::: TASK MATERIAL :::

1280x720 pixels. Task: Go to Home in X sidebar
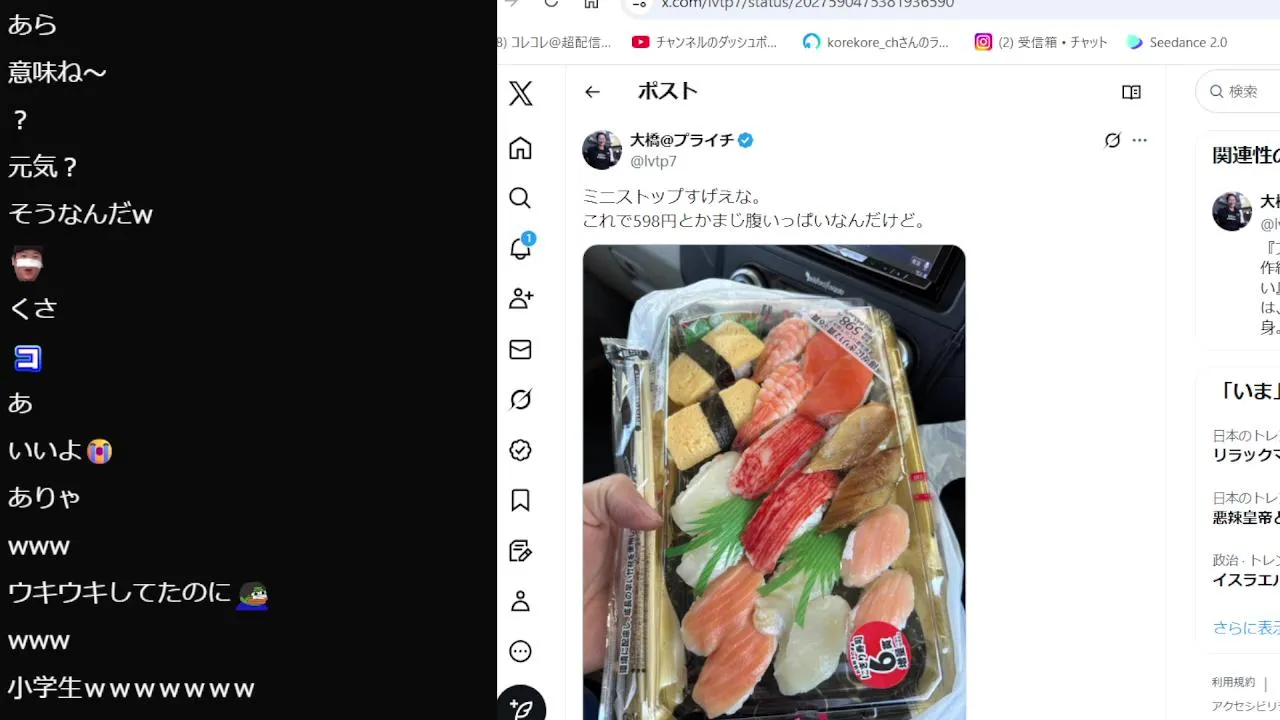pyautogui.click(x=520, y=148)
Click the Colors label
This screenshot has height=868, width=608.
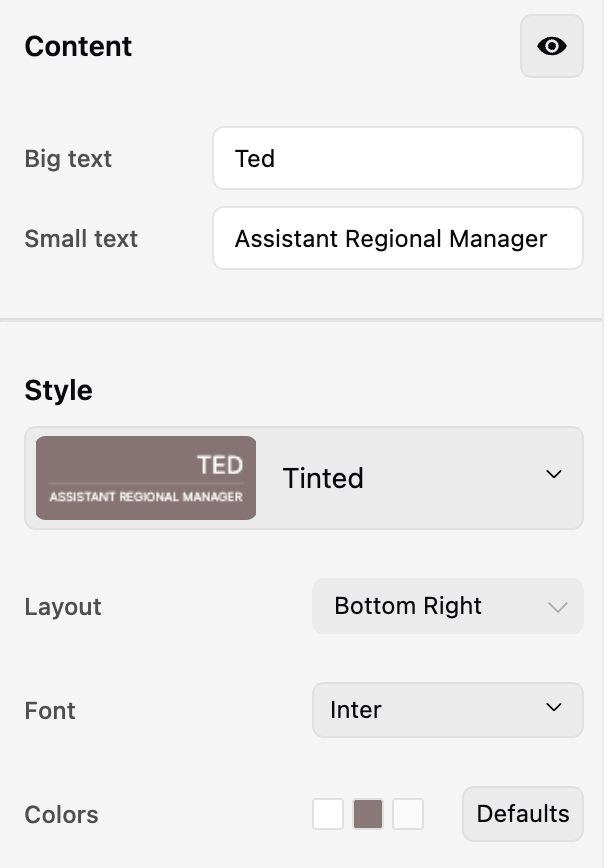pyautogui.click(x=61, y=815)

:::

> **WHAT IS EXPECTED**:
Repeat all of the entries above exactly. Keep pictures out of it.

> **REPLY**:
1280x720 pixels. Task: Go to Home in X sidebar
pyautogui.click(x=520, y=148)
Click the Colors label
This screenshot has height=868, width=608.
pyautogui.click(x=61, y=815)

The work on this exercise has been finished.